■ **Texto de origem**
A paralisação do governo americano entra hoje no sétimo dia e os responsáveis pela criação deste mundo de trevas ainda não se cansaram. Seria injusto culpar a imprensa estrangeira por cobrir o shutdown de 2013 como um impasse entre democratas e republicanos. Boa parte da imprensa americana, que conhece melhor a verdade, faz o mesmo.
Quanto maior a polarização política dos últimos 30 anos, mais os jornalistas americanos passaram a ver o mundo como uma partida de futebol que estão apitando. Têm medo ser acusados de favoritismo porque já vivem intimidados com a propaganda conservadora que representa a imprensa como predominantemente esquerdista. E mais, têm preguiça moral e intelectual e quem diz isso é Seymour Hersh, o lendário repórter de 76 anos que revelou para o mundo o massacre de My Lai no Vietnã.
É importante deixar claro que a paralisação na capital americana não é fruto da recusa de Barack Obama, o presidente democrata, de fazer concessões à oposição republicana.
O governo fechou porque o Partido Republicano está numa batalha contra si mesmo. Não precisava fechar. A qualquer momento, nos últimos meses, era só o artificialmente bronzeado líder da Câmara John Boehner ter oferecido para voto a ritual medida de autorização de aumento do teto da dívida pública e permitir ao governo continuar funcionando. Ele contaria com um número suficiente de votos de republicanos moderados. As discussões existenciais sobre como continuar paralisando o governo Obama, obstruindo qualquer iniciativa sua, poderiam continuar normalmente. Afinal, em janeiro passado, o alaranjado Boehner avisou às suas tropas: não se negocia qualquer política doméstica com Barack Obama. Logo em seguida, a minoria republicana no Senado adotou o lema.
Segregação ideológica
Imaginem se, em 2009, quando ainda tinham maioria na Câmara, os líderes democratas fizessem a seguinte chantagem com o povo americano: só autorizamos o orçamento do governo se os cortes de impostos para os ricos transformados em lei por George W. Bush (que contribuíram para o déficit) forem suspensos. Seriam chamados de terroristas ou bolcheviques.

■ **Registros de dados**

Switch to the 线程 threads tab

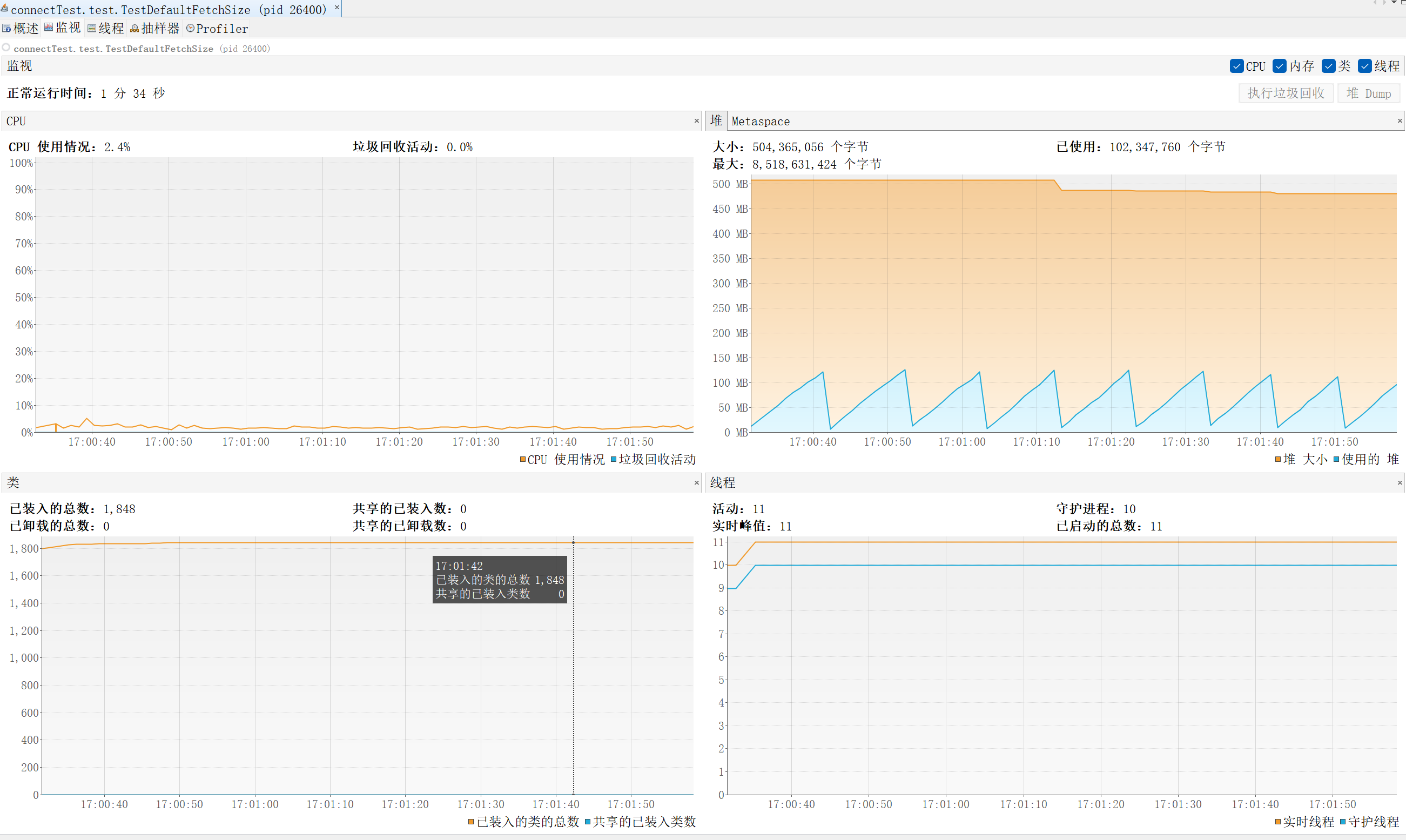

--

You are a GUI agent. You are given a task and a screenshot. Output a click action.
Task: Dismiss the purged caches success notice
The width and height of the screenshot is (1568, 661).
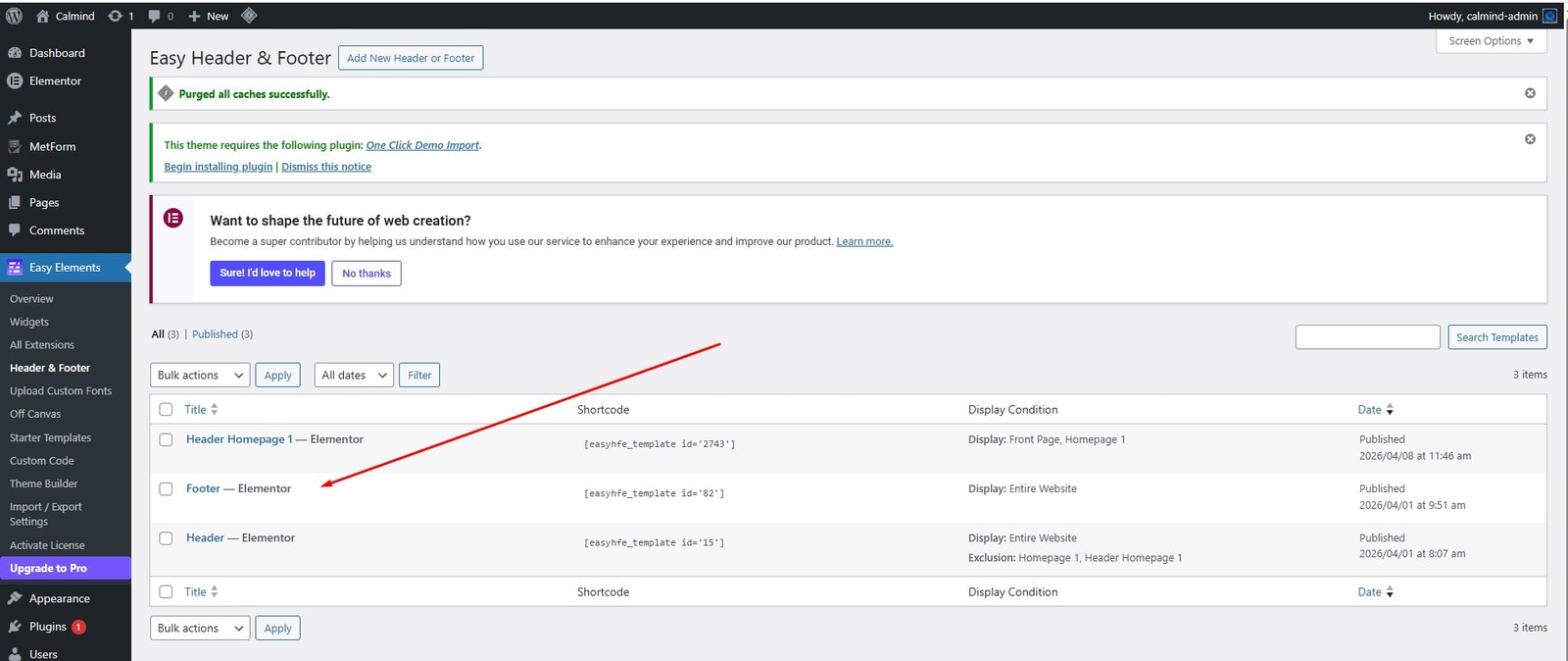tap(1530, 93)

...

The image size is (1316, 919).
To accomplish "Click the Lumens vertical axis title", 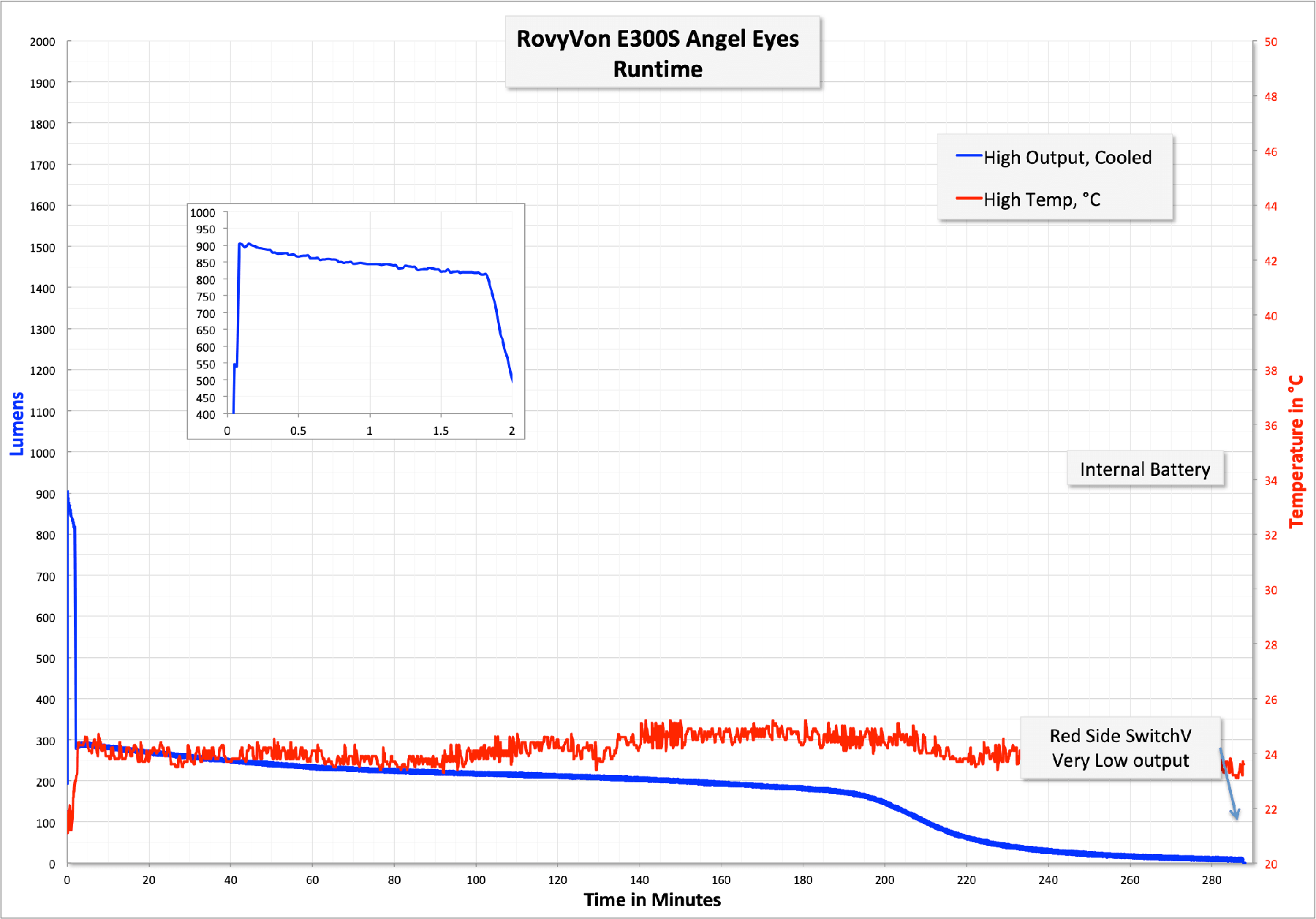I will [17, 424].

■ **Instruções do exercício**
- 1) Liste todas as pessoas mencionadas pelo nome no texto sobre a paralisação do governo americano.
- 2) Segundo o texto sobre a paralisação do governo americano, qual massacre Seymour Hersh revelou ao mundo?
- 3) Retome o texto sobre a paralisação do governo americano logo após a última frase apresentada.
Não é preciso consultar os registros.

■ **Resultados do exercício**
- 1) Seymour Hersh, Barack Obama, John Boehner e George W. Bush.

- 2) O massacre de My Lai, no Vietnã.

- 3)
Pois é esta a tática terrorista – a extorsão de um resgate – que está em curso. A lei do seguro saúde, o Obamacare, proposta pelo Executivo, passou pelo Legislativo, foi contestada no Judiciário e afinal confirmada pela instância máxima, a Suprema Corte. Ponto final, diriam os observadores da democracia americana. Mas, como disse recentemente o ex-presidente Jimmy Carter, ao tomar conhecimento dos detalhes da espionagem da NSA, “A democracia não funciona na América, neste momento.”
Washington está paralisada porque a minoria extremista do Tea Party decidiu que, ou o presidente ignora o sistema de governo fundado no século 18 e suspende o Obamacare, ou o país marcha para o precipício de um calote sem precedentes, quando acabar o dinheiro do Tesouro, no meio de novembro.
O delírio autoritário foi mais longe. Numa lista de exigências para soltar o refém, Boehner incluiu itens como novos cortes de impostos, prospecção de petróleo offshore, suspensão dos limites de emissões de poluição, desmonte da reforma financeira pós-crash de 2008 e por aí vai.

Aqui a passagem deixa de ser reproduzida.